(Stored records)
((

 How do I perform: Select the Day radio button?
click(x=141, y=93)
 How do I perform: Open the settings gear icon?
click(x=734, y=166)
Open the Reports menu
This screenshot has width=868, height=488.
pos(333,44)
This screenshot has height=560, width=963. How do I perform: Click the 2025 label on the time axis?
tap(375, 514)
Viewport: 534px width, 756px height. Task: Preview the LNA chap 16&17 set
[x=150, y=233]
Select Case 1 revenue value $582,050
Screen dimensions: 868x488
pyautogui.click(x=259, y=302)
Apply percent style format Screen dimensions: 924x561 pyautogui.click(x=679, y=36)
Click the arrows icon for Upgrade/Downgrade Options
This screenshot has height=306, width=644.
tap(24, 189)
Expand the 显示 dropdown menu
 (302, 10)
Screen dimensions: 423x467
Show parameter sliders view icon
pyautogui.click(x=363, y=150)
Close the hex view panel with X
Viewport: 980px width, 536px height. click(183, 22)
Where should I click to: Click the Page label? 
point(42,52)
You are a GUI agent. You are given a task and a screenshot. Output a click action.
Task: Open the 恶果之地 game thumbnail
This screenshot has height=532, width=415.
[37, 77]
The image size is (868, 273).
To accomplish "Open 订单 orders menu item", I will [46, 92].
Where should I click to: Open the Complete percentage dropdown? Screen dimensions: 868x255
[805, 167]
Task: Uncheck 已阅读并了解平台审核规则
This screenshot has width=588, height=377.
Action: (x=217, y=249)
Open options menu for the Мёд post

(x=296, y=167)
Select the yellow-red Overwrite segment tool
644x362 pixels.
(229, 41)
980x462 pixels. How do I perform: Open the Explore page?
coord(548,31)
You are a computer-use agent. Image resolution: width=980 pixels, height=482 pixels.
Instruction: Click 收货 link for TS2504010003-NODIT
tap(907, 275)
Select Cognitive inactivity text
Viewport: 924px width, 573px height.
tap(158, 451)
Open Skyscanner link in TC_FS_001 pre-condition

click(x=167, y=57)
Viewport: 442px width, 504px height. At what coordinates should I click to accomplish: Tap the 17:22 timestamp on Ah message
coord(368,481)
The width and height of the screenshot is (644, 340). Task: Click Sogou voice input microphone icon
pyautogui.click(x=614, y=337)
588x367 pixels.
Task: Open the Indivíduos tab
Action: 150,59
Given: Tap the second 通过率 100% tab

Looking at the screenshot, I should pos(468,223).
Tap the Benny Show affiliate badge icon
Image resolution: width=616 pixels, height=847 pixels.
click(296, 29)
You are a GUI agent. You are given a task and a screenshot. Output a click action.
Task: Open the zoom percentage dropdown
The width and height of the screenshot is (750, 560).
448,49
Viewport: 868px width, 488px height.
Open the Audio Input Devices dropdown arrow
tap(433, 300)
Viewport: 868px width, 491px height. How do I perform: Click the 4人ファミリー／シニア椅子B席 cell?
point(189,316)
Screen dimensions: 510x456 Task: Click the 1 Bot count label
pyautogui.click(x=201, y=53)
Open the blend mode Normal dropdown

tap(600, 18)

))

Problem to work on: Reproduce the records above exactly as they appear.

Task solution:
 How do I perform: Select the Day radio button?
click(x=141, y=93)
 How do I perform: Open the settings gear icon?
click(x=734, y=166)
Open the Reports menu
This screenshot has width=868, height=488.
pos(333,44)
This screenshot has height=560, width=963. How do I perform: Click the 2025 label on the time axis?
tap(375, 514)
Viewport: 534px width, 756px height. Task: Preview the LNA chap 16&17 set
[x=150, y=233]
Select Case 1 revenue value $582,050
Screen dimensions: 868x488
pyautogui.click(x=259, y=302)
Apply percent style format Screen dimensions: 924x561 pyautogui.click(x=679, y=36)
Click the arrows icon for Upgrade/Downgrade Options
This screenshot has height=306, width=644.
tap(24, 189)
Expand the 显示 dropdown menu
 (302, 10)
Screen dimensions: 423x467
Show parameter sliders view icon
pyautogui.click(x=363, y=150)
Close the hex view panel with X
Viewport: 980px width, 536px height. click(183, 22)
Where should I click to: Click the Page label? 
point(42,52)
You are a GUI agent. You are given a task and a screenshot. Output a click action.
Task: Open the 恶果之地 game thumbnail
This screenshot has height=532, width=415.
[37, 77]
The image size is (868, 273).
To accomplish "Open 订单 orders menu item", I will [46, 92].
Where should I click to: Open the Complete percentage dropdown? Screen dimensions: 868x255
[805, 167]
Task: Uncheck 已阅读并了解平台审核规则
This screenshot has width=588, height=377.
Action: (x=217, y=249)
Open options menu for the Мёд post

(x=296, y=167)
Select the yellow-red Overwrite segment tool
644x362 pixels.
(229, 41)
980x462 pixels. How do I perform: Open the Explore page?
coord(548,31)
You are a computer-use agent. Image resolution: width=980 pixels, height=482 pixels.
Instruction: Click 收货 link for TS2504010003-NODIT
tap(907, 275)
Select Cognitive inactivity text
Viewport: 924px width, 573px height.
tap(158, 451)
Open Skyscanner link in TC_FS_001 pre-condition

click(x=167, y=57)
Viewport: 442px width, 504px height. At what coordinates should I click to accomplish: Tap the 17:22 timestamp on Ah message
coord(368,481)
The width and height of the screenshot is (644, 340). Task: Click Sogou voice input microphone icon
pyautogui.click(x=614, y=337)
588x367 pixels.
Task: Open the Indivíduos tab
Action: 150,59
Given: Tap the second 通过率 100% tab

Looking at the screenshot, I should pos(468,223).
Tap the Benny Show affiliate badge icon
Image resolution: width=616 pixels, height=847 pixels.
click(296, 29)
You are a GUI agent. You are given a task and a screenshot. Output a click action.
Task: Open the zoom percentage dropdown
The width and height of the screenshot is (750, 560).
448,49
Viewport: 868px width, 488px height.
Open the Audio Input Devices dropdown arrow
tap(433, 300)
Viewport: 868px width, 491px height. How do I perform: Click the 4人ファミリー／シニア椅子B席 cell?
point(189,316)
Screen dimensions: 510x456 Task: Click the 1 Bot count label
pyautogui.click(x=201, y=53)
Open the blend mode Normal dropdown

tap(600, 18)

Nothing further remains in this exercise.